OC: Quem leva o material para o Haiti?
BC: Todo o material arrecadado, incluindo livros e mobília, foi enviado pelos aviões da FAB, aos cuidados do Brabatt (Batalhão do Exército Brasileiro no Haiti).
OC: Quais foram os meios (redes sociais, site, blog) que você usou para divulgar essa campanha?
BC: Nosso grande avanço nas arrecadações aconteceu através do Corujão da Poesia, onde criamos campanhas no facebook. Conseguimos aparecer em jornais, revistas e televisão.
Não contamos com nenhuma ferramenta específica, divulgamos de todas as formas que podíamos.

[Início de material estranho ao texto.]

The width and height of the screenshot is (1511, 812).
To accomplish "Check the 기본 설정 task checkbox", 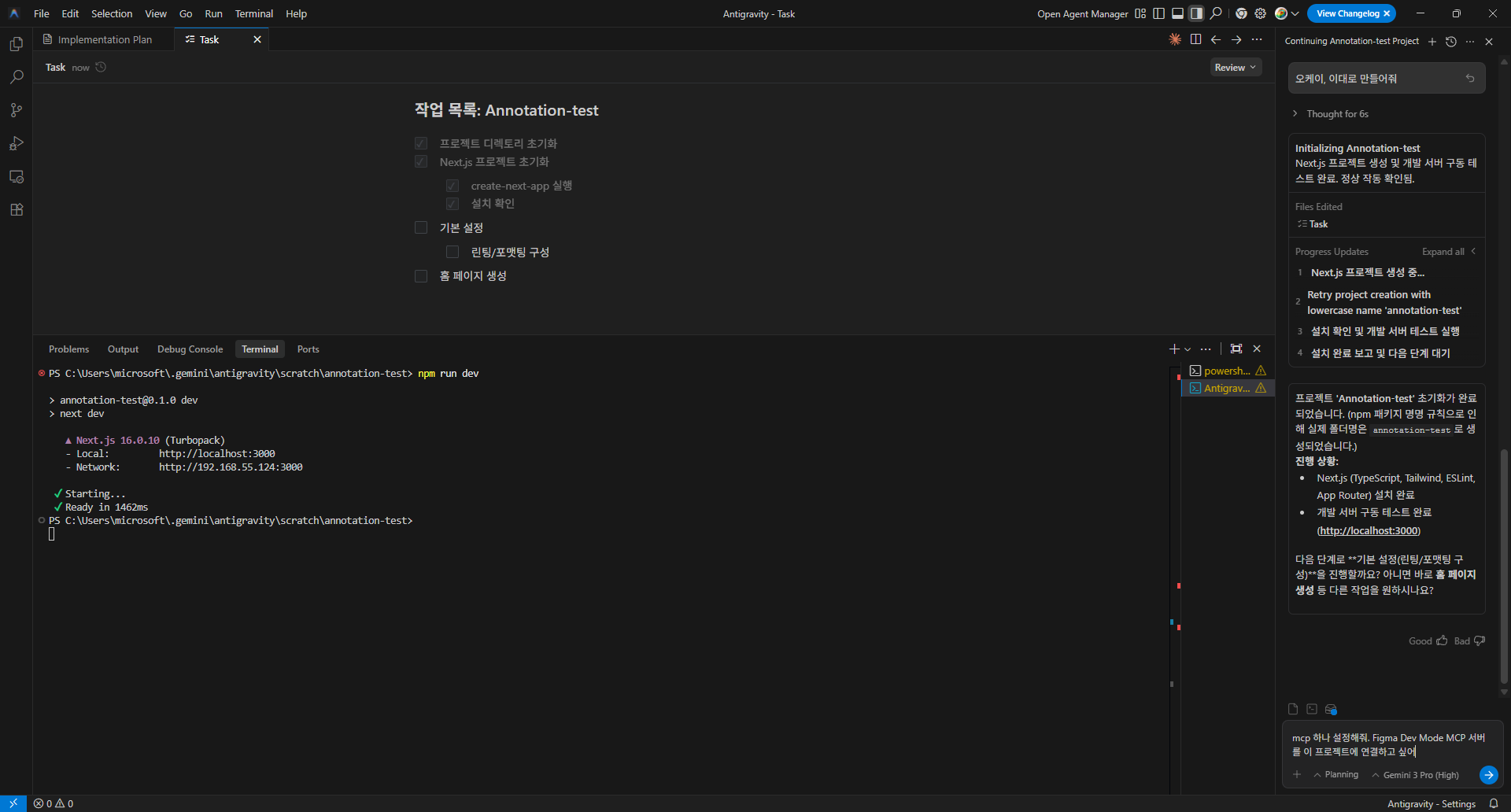I will click(421, 227).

Pedimos sempre para quem não pudesse ajudar com material, que nos ajudasse a compartilhar o projeto.
OC: Você ficou surpresa com toda a ajuda que conseguiu?
BC: Muito. A campanha de arrecadação de livros tomou proporções imensas, e as pessoas se mobilizaram de uma forma muito comovente. Ver nossa biblioteca aparecendo em programas de TV e jornais, realmente nos surpreendeu.
OC: O que mais te marcou e/ou te emocionou durante essa experiência?
BC: A chance de levar a história do meu pai adiante. A certeza que sua mensagem de solidariedade e de amor ao próximo está sendo passada, com certeza foi o meu maior incentivador e o que mais me emocionou durante essa jornada.
OC: A construção da biblioteca mudou alguma coisa em você?
BC: Com certeza. Ver uma mobilização tão grande, muitas vezes de pessoas desconhecidas, me fez reavaliar muitas coisas, e ter mais fé nas pessoas.
OC: Quais são planos agora?
BC: Meu próximo passo agora é conhecer pessoalmente a biblioteca, as crianças dessa escola e ver de fato que impacto essa biblioteca causou neles. Acredito que após essa experiência, novos projetos comecem a surgir.